NVIDIA has initiated a strategic engagement with South Korea’s electrical infrastructure industry, expanding well beyond the memory semiconductors the nation currently provides.
The Asia Business Daily, a Korean publication, reported that NVIDIA contacted leading South Korean power equipment producers regarding data center infrastructure utilizing 800-volt direct current technology. Industry insiders served as sources, though the report withheld specific corporate identities.
The 800V DC framework represents a substantial shift from established practices. Contemporary data centers predominantly operate on 54V configurations, requiring electrical power to undergo numerous conversion phases before reaching computing processors.
NVIDIA’s alternative methodology streamlines this to a single DC transformation. The company detailed the advantages in a technical blog post — reduced copper consumption, slimmer cabling, and diminished current flow across installations.
This represents a practical response to an escalating challenge. AI computational demands continue expanding, driving data centers to consume unprecedented power levels while exposing the constraints of legacy infrastructure.
South Korean Manufacturers Under Consideration
Although NVIDIA has remained silent on specific partnership targets, three corporations appear as strong contenders: Hyundai Electric & Energy Systems (267260), LS Electric (010120), and Hyosung Heavy Industries. Each maintains active involvement in emerging energy infrastructure development.

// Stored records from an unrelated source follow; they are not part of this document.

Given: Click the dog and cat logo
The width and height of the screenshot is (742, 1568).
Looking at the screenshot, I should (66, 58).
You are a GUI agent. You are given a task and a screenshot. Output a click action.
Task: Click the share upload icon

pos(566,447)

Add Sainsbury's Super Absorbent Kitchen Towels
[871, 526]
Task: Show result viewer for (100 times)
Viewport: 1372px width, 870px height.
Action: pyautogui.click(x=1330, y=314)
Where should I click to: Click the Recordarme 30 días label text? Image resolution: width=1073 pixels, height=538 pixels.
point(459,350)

Market response reflected optimism about potential opportunities, with LS Electric advancing 5.14% and Hyundai Electric gaining 3.02% after the disclosure.

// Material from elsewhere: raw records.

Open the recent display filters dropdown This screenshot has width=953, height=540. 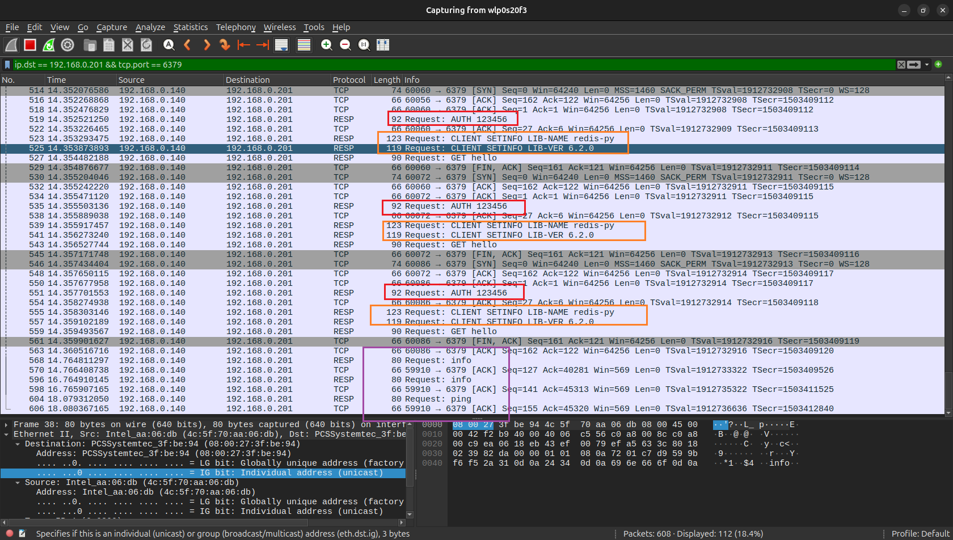926,65
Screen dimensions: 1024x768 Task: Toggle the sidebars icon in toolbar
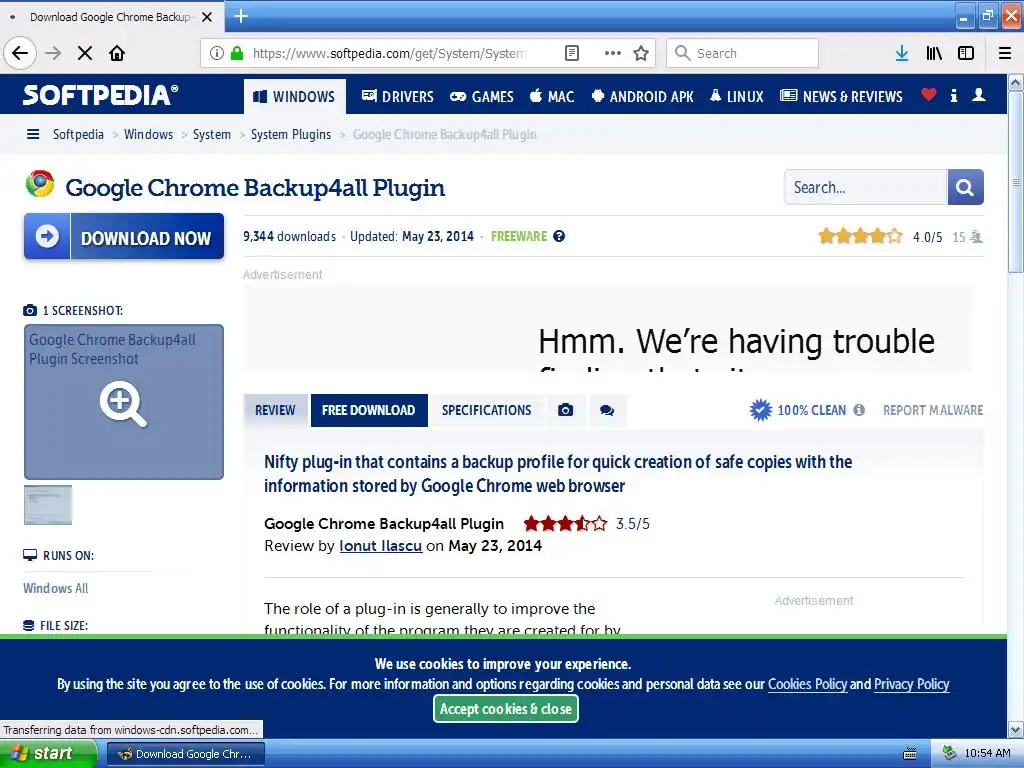coord(966,54)
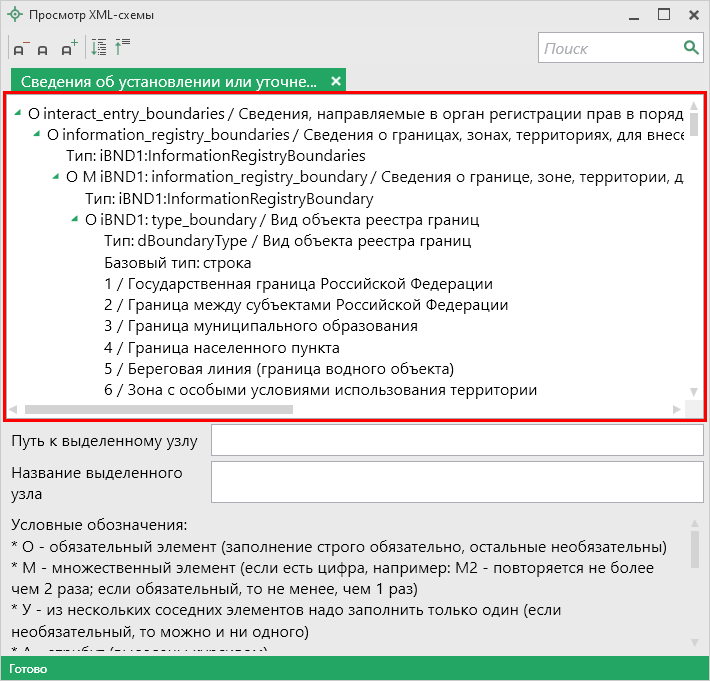Image resolution: width=710 pixels, height=681 pixels.
Task: Collapse the information_registry_boundary node
Action: [57, 178]
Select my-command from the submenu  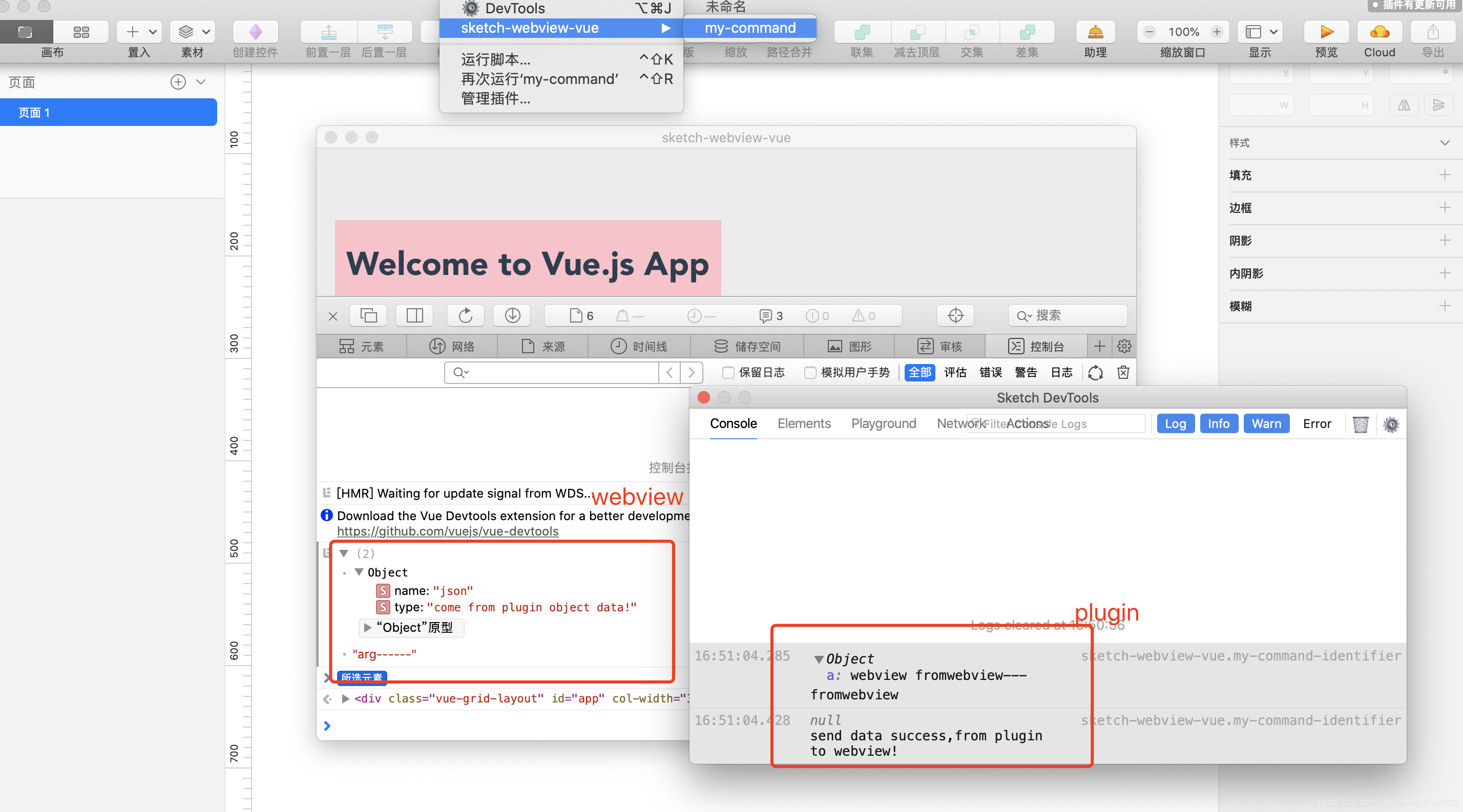click(x=749, y=28)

Infrastructure compatibility presents the primary challenge. Current data center facilities lack native 800V system support, meaning any deployment would demand strategic evaluation of retrofit possibilities versus new construction requirements.

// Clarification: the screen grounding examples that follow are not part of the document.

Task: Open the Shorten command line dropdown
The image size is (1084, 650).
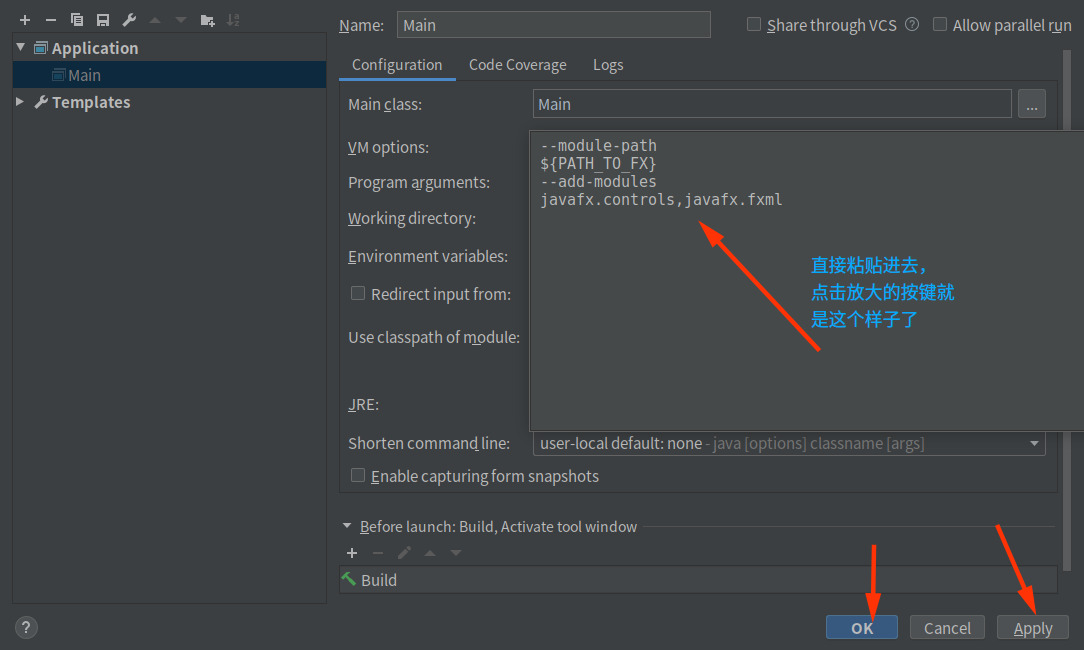Action: pos(1034,443)
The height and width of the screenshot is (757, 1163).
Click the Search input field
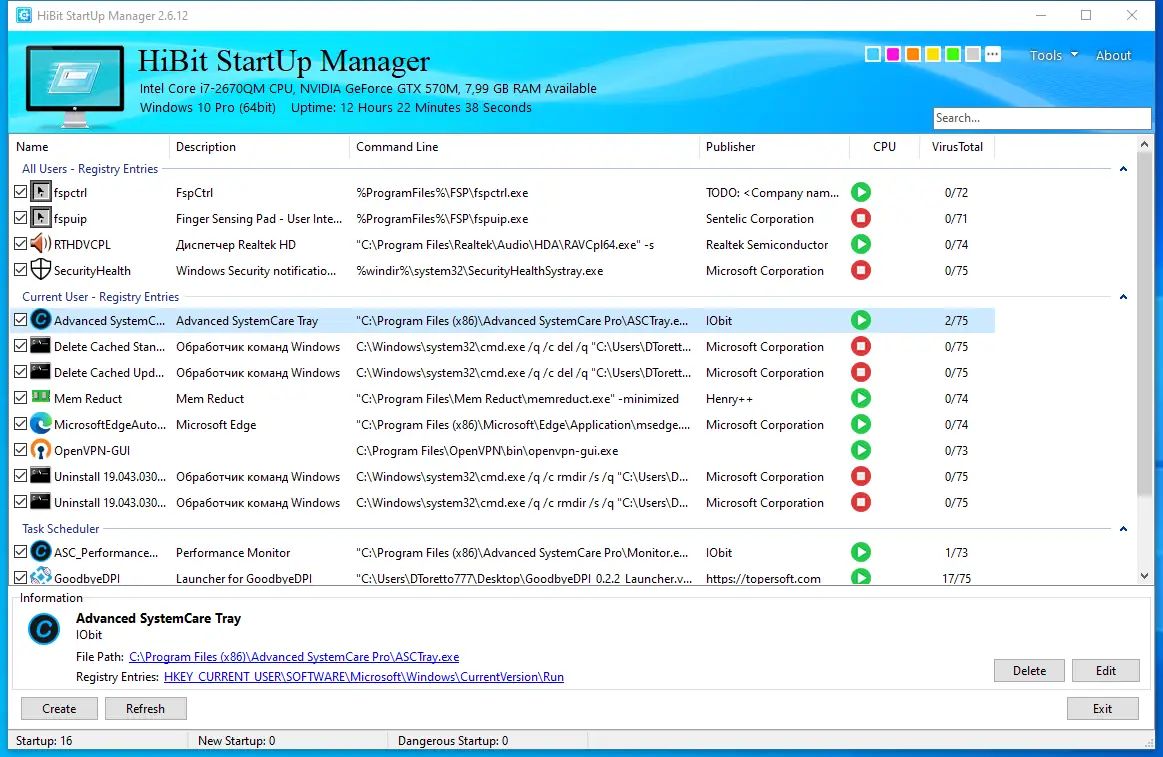pos(1041,118)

South Korea maintains an established position within NVIDIA’s component ecosystem. The semiconductor manufacturer procures high-bandwidth memory from both Samsung Electronics and SK Hynix, positioning the country as an essential element of its technology foundation.
SK Telecom Collaboration Advances
Independent of infrastructure developments, SK Telecom validated its ongoing NVIDIA collaboration on A.X K2 — a Korean-language artificial intelligence foundation model created through a South Korean governmental program.
The partnership spans multiple years. Their collaboration began in 2021 when SK Telecom constructed its Titan supercomputing system utilizing NVIDIA A100 GPUs.
During the previous year, they developed A.X K1 leveraging the NVIDIA NeMo dataset. SK Telecom indicated that model contains 519 billion parameters.
A.X K2 will similarly incorporate NVIDIA platforms, with both organizations planning collaborative research initiatives focusing on multimodal and vision language model technologies.
NVIDIA stock (NVDA) traded down 1.08% at press time.